О. М. Фрейденберг отмечала, что «его <Веселовского> историзм еще пропитан плоским эволюционным позитивизмом ‹…›, его сравнительный метод безнадежно статичен. Проблемы семантики Веселовский совсем не ставит ‹…›, его интересует общая механика литературного процесса в целом, но не движущие причины этой механики»[63]. Литературные явления в концепции Веселовского выстроены в четкую, подчиненную строгим логическим (генетическим) закономерностям безличную цепь, именно поэтому область «предания», – фольклор и древнейшее искусство, – куда более притягательны для Веселовского, нежели область «личного творчества» (исключая, быть может, литературу романтизма). Весьма характерно следующее высказывание ученого: «Главный результат моего обозрения ‹…› важен для истории поэтического творчества. Я отнюдь не мечтаю поднять завесу, скрывающую от нас тайны личного творчества, которыми орудуют эстетики»[64].
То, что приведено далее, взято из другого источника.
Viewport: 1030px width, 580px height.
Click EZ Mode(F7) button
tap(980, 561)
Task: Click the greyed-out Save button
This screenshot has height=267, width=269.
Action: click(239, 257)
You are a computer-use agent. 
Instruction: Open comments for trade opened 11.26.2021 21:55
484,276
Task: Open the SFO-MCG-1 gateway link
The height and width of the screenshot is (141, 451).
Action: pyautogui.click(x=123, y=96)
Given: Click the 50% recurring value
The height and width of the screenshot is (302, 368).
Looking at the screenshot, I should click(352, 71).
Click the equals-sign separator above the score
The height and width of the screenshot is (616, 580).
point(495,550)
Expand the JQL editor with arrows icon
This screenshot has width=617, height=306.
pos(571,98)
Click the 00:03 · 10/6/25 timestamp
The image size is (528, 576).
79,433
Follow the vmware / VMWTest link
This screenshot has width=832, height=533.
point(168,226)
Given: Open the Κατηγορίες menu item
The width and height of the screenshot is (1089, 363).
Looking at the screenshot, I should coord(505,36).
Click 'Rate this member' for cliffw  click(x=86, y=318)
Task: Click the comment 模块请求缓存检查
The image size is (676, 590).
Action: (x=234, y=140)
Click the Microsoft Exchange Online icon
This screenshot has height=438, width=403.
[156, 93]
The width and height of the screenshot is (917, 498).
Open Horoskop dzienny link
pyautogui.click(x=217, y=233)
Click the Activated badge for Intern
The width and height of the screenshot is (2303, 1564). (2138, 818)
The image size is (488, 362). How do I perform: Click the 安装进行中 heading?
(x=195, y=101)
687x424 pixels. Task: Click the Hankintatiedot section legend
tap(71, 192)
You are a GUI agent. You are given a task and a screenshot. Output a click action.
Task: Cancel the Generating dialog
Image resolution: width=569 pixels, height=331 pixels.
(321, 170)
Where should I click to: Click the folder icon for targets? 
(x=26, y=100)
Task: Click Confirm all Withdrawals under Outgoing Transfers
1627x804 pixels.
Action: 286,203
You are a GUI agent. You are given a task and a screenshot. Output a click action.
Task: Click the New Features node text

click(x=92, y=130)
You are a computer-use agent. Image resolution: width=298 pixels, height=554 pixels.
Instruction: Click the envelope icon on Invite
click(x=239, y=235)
Именно бахтинская «эстетика словесного творчества» позволила восполнить позитивистские изъяны исторической поэтики Веселовского.

Для последнего генезис литературного явления, как правило, важнее его индивидуальной духовной сути (потому-то Веселовского, условно говоря, более Петрарки занимает «петраркизм»). Позиция Бахтина совмещает плодотворные особенности шиллеровской «ИП в себе» и эксплицированной исторической поэтики по Веселовскому. Способность к духовному проникновению в сущность целостного организма культуры у Бахтина не замыкается в рамках «своей» парадигмы словесности (как это было в полемике классицизма и романтизма), но распространима на принципиально различные хронологически и типологически стадии литературного развития. При этом и только при этом условии становится возможным полновесное понимание, диалог, субъектно-субъектные идеологические отношения между нетождественными парадигмами литературы. Возникает ориентированный на «ответственность» (Бахтин), этически укорененный и обоснованный интерес исследователя к контакту с целостным организмом конкретного произведения, анализ которого у Веселовского практически отсутствовал[65].

вернуться

61

Веселовский А. Н. Историческая поэтика. М., 1989. С. 299.

вернуться

62

Напомним слова О. Мандельштама, доходящие, вероятно, до последних возможных пределов понимания и в то же время неприятия «позитивных» устремлений науки прошлого столетия: «Гигантские крылья девятнадцатого века – это его познавательные силы ‹…›. Как огромный циклопический глаз – познавательная способность девятнадцатого века обращена в прошлое и в будущее. Ничего, кроме зрения, пустого и хищного, с одинаковой жадностью пожирающего любой предмет, любую эпоху» (Мандельштам О. Слово и культура. М., 1987. С. 80).

вернуться

63

Фрейденберг О. М. Поэтика сюжета и жанра. Л., 1936. С. 17. Ср.: «До конца своего творческого пути Веселовский оставался во многих отношениях “шестидесятником” ‹…›, ученым-позитивистом ‹…› с культом факта, скептическим отношением ко всякой научной романтике» (Жирмунский В. М. А. Н. Веселовский и сравнительное литературоведение // Жирмунский В. М. Сравнительное литературоведение. Л., 1979. С. 87–88).

вернуться

64

Цит. по: Горский И. К. Об исторической поэтике Александра Веселовского // Веселовский А. Н. Историческая поэтика. М., 1989. С. 16–17.

вернуться

65

Ср. точную формулировку Г. К. Косикова: «Если историческую поэтику интересует историческая подвижность литературных форм, если она ориентируется ‹…› на их фольклорные и мифологические корни, то функциональная поэтика подходит к произведению именно как к наличной и завершенной данности ‹…›. Основной реальностью, с которой имеет дело функциональная поэтика, ее исходным и конечным объектом являются конкретные произведения» (Зарубежное литературоведение 70-х годов: Направления, тенденции, проблемы. М., 1984. С. 160).